UBC Graduate Research

Against the Ultimate Spinach Birch, Patrick William Leslie

Abstract

Scattered throughout the Strait of Georgia, which separates Vancouver Island from mainland British Columbia, are the province’s Gulf Islands. These are sites of extreme endemism and cultural diversity. One such place, at the northern end of this fragmented chain, is Hornby Island. A longstanding arts hub initially characterized by the creative energies of draft dodgers, counter culturalists and hippie intelligentsia who flocked to the island in the ’60s.
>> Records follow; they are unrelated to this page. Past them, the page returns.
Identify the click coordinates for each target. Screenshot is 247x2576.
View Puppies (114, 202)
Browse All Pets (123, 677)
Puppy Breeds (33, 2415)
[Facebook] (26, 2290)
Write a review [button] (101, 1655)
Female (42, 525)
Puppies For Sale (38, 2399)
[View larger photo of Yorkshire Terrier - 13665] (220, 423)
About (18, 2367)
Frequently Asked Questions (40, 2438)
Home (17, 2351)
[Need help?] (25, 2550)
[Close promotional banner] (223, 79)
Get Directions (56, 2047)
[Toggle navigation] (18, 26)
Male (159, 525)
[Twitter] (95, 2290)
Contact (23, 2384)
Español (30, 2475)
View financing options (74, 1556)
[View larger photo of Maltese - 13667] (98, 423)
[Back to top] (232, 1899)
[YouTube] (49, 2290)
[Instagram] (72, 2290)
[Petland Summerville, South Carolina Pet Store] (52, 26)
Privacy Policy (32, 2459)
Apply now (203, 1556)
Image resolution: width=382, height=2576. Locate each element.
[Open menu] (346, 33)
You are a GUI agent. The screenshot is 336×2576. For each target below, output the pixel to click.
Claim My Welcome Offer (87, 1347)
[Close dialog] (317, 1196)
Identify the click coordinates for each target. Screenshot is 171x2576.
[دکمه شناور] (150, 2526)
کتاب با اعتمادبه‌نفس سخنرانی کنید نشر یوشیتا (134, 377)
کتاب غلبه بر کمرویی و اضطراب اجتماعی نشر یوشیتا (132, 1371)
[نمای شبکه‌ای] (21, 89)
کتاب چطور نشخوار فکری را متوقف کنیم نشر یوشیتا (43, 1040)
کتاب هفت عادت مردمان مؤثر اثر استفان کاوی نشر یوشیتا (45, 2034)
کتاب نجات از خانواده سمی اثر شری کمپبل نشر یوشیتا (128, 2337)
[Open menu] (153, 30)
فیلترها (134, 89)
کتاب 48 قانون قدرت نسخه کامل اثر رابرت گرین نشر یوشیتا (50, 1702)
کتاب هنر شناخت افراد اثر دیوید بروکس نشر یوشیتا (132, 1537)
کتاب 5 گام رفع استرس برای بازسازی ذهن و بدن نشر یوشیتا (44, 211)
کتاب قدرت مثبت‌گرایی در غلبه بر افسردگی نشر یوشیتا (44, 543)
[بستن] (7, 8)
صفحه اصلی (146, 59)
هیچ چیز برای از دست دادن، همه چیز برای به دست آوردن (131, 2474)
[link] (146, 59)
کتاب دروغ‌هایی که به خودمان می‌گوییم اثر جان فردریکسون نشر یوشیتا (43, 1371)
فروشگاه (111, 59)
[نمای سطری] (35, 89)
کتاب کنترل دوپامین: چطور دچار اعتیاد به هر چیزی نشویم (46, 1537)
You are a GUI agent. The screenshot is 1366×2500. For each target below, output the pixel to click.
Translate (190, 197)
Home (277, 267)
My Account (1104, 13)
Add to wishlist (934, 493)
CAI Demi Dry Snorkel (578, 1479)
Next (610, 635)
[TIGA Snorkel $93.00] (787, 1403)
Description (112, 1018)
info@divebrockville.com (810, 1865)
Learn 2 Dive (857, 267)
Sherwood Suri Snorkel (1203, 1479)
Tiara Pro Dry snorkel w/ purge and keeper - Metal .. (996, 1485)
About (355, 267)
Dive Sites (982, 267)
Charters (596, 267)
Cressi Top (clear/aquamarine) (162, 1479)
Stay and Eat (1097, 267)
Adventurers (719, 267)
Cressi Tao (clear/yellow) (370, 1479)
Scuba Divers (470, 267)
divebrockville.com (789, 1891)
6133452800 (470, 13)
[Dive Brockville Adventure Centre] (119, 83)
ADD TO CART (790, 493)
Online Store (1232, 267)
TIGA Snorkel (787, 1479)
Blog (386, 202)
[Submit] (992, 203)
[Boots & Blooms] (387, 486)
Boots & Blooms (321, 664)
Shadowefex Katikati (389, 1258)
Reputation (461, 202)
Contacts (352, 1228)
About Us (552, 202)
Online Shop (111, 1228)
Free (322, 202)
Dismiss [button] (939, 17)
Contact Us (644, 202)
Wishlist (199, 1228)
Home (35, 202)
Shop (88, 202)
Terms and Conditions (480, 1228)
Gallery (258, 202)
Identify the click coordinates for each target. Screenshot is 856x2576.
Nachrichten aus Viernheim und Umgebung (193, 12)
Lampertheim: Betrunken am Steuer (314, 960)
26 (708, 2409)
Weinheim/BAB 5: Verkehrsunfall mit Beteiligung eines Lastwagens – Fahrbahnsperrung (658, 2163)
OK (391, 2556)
Part rebellion, part escapist reformation, Hornby Island’s arts culture stands apart from others in the Gulf Islands in that it encompasses both the traditional fine arts and numerous unorthodox architectural explorations. Yet, today the island’s popularity as a tourist destination and the ever-increasing ease of access to its shores risks overtaking the memory and methods of the people who helped develop it. As established artisans age and pass on; and property values continue to rise, limiting entry for their successors, a void begins to grow that risks the erosion of localized cultural and craft memory in its vital role as a touchstone of this rural community. In an effort to contravene such a decline this project proposes a series of speculative design interventions intimately informed by local cultural practices and material ecologies. These constructs positing that the preservation of craft knowledge and freedom of action on the island is as much about one’s agency in the creation of their space as it is in the creation of their art.